Influence of Pore Structure on Catalytic Properties of Mesoporous Silica-supported Co-B Amorphous Alloys in Hydrogenation of Cinnamaldehyde to Cinnamyl Alcohol

Co-B amorphous alloy catalysts supported on three kinds of mesoporous silica (common SiO(2), MCM-41 and SBA-15) have been systematically studied focusing on the effect of pore structure on the catalytic properties in liquid-phase hydrogenation of cinnamaidehyde to cinnamyl alcohol (CMO).

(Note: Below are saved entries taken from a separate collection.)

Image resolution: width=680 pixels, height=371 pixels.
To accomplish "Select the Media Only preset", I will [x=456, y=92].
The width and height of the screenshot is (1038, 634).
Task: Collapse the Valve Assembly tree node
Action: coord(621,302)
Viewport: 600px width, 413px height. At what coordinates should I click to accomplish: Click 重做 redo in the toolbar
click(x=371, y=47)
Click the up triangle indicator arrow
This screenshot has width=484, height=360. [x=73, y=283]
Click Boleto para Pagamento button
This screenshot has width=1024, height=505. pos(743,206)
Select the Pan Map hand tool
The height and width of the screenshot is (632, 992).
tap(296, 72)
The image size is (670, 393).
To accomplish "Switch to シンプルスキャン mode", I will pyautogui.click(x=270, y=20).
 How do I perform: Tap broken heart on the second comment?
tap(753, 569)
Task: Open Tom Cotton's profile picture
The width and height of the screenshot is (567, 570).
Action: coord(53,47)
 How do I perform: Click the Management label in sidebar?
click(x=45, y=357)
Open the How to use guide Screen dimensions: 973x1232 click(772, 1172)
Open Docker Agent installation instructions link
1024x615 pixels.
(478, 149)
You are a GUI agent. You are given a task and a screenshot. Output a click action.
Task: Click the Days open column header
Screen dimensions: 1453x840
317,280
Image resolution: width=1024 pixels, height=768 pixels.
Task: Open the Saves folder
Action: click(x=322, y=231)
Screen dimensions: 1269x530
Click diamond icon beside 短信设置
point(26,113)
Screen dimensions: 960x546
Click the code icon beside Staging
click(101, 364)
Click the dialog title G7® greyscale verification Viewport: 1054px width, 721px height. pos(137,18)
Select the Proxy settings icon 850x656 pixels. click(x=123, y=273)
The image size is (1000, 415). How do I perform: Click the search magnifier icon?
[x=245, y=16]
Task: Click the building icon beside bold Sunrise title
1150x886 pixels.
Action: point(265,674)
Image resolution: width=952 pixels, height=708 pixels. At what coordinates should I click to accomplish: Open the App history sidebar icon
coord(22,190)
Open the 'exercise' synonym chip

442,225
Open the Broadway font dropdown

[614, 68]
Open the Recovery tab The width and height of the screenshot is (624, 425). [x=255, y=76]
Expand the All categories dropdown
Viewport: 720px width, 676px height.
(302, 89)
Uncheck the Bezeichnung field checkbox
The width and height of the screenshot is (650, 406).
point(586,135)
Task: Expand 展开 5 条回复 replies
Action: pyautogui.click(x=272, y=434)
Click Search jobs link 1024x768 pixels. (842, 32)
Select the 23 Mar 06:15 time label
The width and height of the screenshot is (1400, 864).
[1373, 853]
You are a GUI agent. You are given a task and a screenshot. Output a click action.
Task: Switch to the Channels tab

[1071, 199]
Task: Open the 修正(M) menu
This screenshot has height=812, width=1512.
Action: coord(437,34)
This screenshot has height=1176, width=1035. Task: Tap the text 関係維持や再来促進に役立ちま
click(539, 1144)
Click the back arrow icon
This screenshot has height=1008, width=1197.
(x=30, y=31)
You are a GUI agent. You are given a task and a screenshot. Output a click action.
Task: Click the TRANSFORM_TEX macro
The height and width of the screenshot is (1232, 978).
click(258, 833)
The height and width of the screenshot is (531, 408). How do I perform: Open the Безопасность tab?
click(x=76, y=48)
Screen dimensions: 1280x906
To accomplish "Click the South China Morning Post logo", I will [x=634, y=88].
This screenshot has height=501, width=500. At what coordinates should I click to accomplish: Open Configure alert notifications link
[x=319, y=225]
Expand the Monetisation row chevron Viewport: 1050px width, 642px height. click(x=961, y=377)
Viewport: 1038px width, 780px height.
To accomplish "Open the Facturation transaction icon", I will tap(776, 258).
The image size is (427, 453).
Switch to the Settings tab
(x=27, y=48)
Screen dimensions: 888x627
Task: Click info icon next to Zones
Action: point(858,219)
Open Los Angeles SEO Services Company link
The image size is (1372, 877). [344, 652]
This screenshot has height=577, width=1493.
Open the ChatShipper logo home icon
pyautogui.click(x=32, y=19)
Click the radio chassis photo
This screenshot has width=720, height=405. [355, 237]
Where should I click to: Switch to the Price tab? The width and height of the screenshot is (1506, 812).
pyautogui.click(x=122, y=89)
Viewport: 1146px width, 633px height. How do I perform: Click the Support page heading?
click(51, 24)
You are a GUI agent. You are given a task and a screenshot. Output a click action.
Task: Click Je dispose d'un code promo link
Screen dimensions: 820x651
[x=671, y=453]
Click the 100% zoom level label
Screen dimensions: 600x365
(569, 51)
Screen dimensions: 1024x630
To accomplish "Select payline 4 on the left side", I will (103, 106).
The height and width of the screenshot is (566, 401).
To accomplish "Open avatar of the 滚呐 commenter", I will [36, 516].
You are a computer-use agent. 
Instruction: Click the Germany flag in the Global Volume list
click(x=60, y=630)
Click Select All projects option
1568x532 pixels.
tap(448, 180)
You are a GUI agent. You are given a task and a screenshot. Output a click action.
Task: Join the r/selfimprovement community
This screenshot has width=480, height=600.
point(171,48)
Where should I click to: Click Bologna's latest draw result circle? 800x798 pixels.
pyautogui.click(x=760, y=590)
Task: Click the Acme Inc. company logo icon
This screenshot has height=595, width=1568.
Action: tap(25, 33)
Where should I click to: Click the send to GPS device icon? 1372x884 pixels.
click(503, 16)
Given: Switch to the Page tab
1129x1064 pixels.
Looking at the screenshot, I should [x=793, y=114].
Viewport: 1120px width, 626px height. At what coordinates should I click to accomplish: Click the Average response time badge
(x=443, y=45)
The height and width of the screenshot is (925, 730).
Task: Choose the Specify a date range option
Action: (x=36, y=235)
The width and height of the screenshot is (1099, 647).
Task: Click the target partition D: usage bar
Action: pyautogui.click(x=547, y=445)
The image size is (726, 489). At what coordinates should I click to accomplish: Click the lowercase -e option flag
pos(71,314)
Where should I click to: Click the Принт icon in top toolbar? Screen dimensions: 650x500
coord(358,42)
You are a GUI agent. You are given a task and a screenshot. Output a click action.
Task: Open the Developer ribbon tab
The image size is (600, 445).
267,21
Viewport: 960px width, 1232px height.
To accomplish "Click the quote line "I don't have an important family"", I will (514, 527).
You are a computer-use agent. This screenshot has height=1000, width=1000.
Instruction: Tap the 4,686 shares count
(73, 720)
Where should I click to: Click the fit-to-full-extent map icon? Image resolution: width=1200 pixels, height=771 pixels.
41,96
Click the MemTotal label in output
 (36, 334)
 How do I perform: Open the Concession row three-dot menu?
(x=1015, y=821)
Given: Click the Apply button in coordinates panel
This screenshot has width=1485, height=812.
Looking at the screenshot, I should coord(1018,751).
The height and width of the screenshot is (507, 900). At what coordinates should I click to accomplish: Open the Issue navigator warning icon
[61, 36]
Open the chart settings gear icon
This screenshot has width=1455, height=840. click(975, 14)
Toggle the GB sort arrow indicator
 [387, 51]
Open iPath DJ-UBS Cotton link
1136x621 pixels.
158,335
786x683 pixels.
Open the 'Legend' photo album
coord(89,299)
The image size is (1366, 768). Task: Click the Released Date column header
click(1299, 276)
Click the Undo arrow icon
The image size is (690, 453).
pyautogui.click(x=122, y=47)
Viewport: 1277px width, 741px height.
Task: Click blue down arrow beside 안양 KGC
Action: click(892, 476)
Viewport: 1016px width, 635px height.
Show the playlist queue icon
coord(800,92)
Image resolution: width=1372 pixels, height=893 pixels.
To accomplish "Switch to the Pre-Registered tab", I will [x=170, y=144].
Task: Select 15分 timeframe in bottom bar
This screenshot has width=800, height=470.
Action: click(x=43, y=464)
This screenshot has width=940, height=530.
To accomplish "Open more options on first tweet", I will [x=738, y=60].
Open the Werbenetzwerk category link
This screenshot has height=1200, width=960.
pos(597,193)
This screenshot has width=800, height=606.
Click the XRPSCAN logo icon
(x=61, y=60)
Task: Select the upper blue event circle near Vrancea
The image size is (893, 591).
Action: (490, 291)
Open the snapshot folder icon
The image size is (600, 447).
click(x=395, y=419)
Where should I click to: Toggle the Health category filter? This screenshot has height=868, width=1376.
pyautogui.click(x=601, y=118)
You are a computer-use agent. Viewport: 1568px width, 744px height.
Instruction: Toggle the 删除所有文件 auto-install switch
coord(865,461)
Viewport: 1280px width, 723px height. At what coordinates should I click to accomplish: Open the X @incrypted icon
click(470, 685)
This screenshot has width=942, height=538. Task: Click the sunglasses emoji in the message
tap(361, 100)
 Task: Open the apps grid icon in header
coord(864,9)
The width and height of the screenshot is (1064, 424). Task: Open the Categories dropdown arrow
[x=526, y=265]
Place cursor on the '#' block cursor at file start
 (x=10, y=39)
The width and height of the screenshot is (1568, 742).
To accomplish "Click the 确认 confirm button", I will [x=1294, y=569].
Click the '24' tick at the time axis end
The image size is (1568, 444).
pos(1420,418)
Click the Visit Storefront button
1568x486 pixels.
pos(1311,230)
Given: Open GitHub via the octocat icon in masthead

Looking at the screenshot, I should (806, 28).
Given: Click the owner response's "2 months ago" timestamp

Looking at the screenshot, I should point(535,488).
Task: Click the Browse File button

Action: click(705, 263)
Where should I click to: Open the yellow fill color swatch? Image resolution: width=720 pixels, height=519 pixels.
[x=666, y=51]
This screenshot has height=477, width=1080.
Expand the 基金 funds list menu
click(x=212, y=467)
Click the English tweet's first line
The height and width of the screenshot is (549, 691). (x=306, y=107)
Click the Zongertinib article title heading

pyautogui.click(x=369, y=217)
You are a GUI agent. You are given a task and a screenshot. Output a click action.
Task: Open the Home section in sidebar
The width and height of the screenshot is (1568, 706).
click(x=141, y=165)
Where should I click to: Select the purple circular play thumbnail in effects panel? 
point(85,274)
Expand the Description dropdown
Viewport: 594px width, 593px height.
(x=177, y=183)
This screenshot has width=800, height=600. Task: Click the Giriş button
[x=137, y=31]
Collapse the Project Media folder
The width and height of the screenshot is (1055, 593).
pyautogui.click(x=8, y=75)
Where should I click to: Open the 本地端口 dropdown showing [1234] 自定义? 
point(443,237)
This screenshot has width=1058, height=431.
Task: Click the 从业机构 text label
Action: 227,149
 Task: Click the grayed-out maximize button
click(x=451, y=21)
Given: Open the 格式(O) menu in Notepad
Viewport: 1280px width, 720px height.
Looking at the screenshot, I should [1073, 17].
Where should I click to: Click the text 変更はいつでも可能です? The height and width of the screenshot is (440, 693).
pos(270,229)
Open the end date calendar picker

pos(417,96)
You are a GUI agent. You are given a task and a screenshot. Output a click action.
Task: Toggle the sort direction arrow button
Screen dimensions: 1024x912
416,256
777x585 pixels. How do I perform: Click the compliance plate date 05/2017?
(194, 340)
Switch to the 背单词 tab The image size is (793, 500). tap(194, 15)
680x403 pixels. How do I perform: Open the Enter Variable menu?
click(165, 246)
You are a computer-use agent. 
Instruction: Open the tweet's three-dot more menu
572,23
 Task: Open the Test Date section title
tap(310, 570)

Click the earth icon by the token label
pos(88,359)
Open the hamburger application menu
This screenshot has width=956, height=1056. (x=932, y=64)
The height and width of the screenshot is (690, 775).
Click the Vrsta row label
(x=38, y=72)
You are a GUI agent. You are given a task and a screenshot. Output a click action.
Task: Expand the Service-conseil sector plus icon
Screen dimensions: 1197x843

Structural characterization of a series of different catalysts was performed by means of N(2) adsorption, X-ray diffraction, transmission electron microscopy, hydrogen chemisorption, and X-ray photoelectron spectroscopy. Various characterizations revealed that the pore structure of supports profoundly influenced the particle size, location and dispersion degree of Co-B amorphous alloys. Co-B/SBA-15 was found more active and selective to CMO than either Co-B/SiO(2) or Co-B/MCM-41. The superior catalytic activity could be attributed to the higher active surface area, because most of Co-B nanoparticles in Co-B/SBA-15 were located in the ordered pore channels of SBA-15 rather than on the external surface as found in Co-B/SiO(2) and Co-B/MCM-41. Meanwhile, the geometrical confinement effect of the ordered mesoporous structure of SBA-15 was considered to be responsible for the enhanced selectivity to CMO on Co-B/SBA-15, inhibiting the further hydrogenation of CMO to hydrocinnamyl alcohol.